Migrant Children Reunited With Parents in Connecticut

What to Know

  • Scores of children separated from their families were sent to government-contracted shelters or foster care hundreds of miles away.
  • A judge has ruled the federal government's separation of two children currently housed in Connecticut from their parents is unconstitutional
  • Under court order, the Trump administration is scrambling to reunite migrant families separated at the U.S.-Mexico border.

Two migrant children who were brought to Connecticut after being separated from their parents at the U.S.-Mexico border were reunited with their parents Monday.

The move comes just days after a federal judge in Connecticut ruled that the federal government’s separation of the children from their families is unconstitutional.

In a ruling issued Friday, U.S. District Court Judge Victor Bolden declared the actions of the Trump Administration unconstitutional and ordered the government to take steps to correct the harm it has caused.

In a notice of compliance motion filed on Monday, the U.S. Attorney's office announced that the government had agreed to a request to expedite the reunifications of the families.

On Monday afternoon the executive director at Noank Community Support Services, the Groton non-profit where the children were being cared for, confirmed the reunion had taken place.

The two children in question, a 9-year-old boy from Honduras, known as J.S.R. in court documents,  and a 14-year-old girl from El Salvador, known as V.F.B., were each separated from their parents and placed in a group home run by a Groton non-profit. A legal team sued the federal government in hopes of having the families reunited.
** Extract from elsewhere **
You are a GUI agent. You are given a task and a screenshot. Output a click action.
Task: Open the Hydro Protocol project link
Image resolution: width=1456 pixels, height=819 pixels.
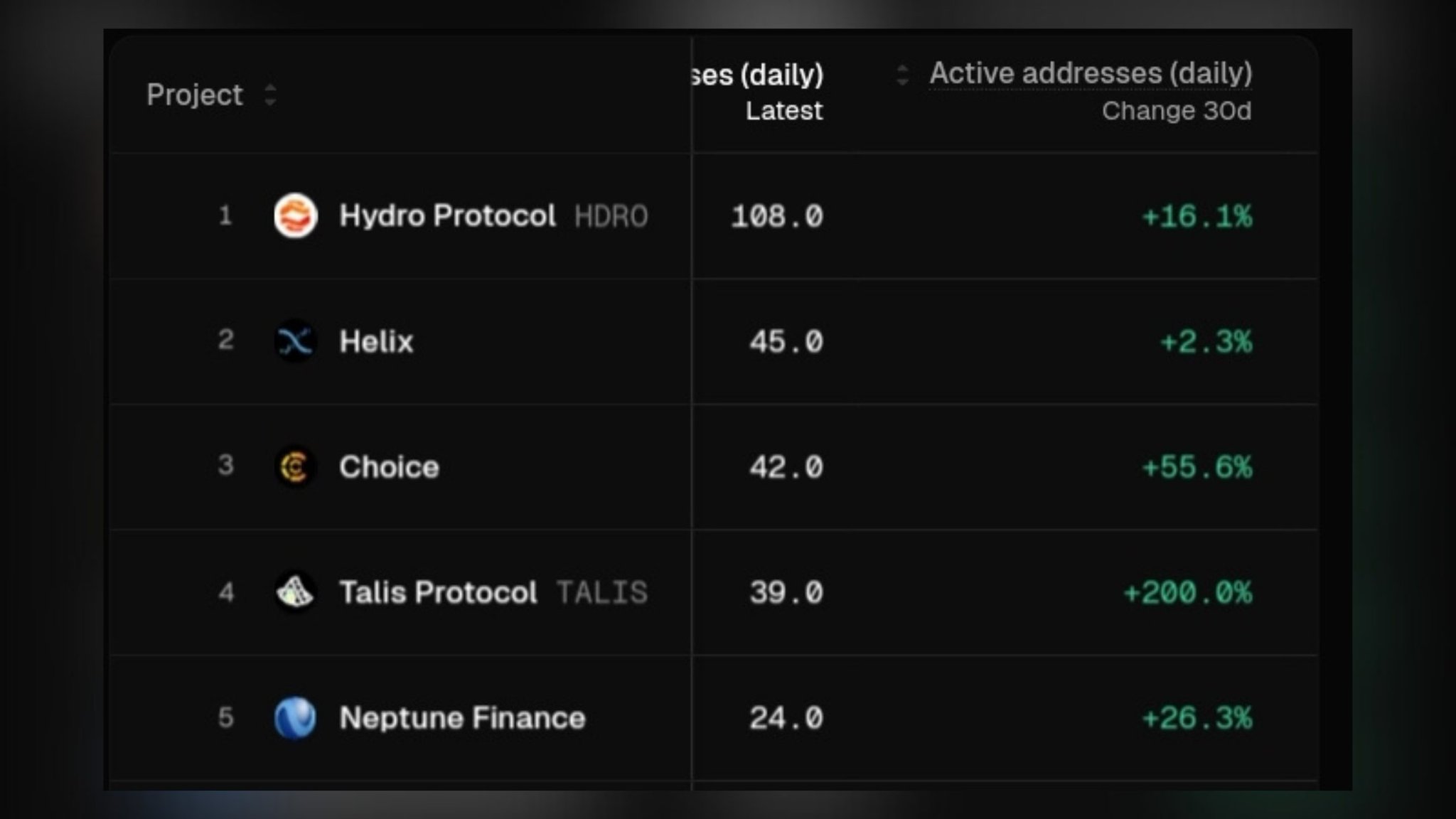click(x=447, y=215)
At an emergency hearing Wednesday, a psychiatrist who has met with both children testified the kids suffer from PTSD, depression, anxiety, and loss of hope and recommended reunifying the children with their parents immediately.

In court documents, the U.S. Office of Refugee Resettlement insists the children are being well cared for.

The court felt that the plaintiffs offered enough evidence to prove that the government’s actions traumatized the children.

“The Court agrees that the Government violated J.S.R.’s and V.F.B.’s constitutional rights by forcibly removing them from their parents without due process of law. The Government failed to provide the children with notice or a hearing, instead taking their parents, while distracting the children,” Bolden wrote in the decision.

Judge Bolden’s decision is the first ruling in the country to find the practice violates the constitutional rights of the children and not just the parents.

The parents are being paroled from custody on Monday, according to the documents.

"Releasing these kids and their parents is the first step in addressing the trauma that the government's cruel 'zero tolerance policy' has caused on J.S.R. and V.F.B.," said Hannah Schoen, a law student intern at the Worker and Immigrant Rights Advocacy Clinic at Yale Law School.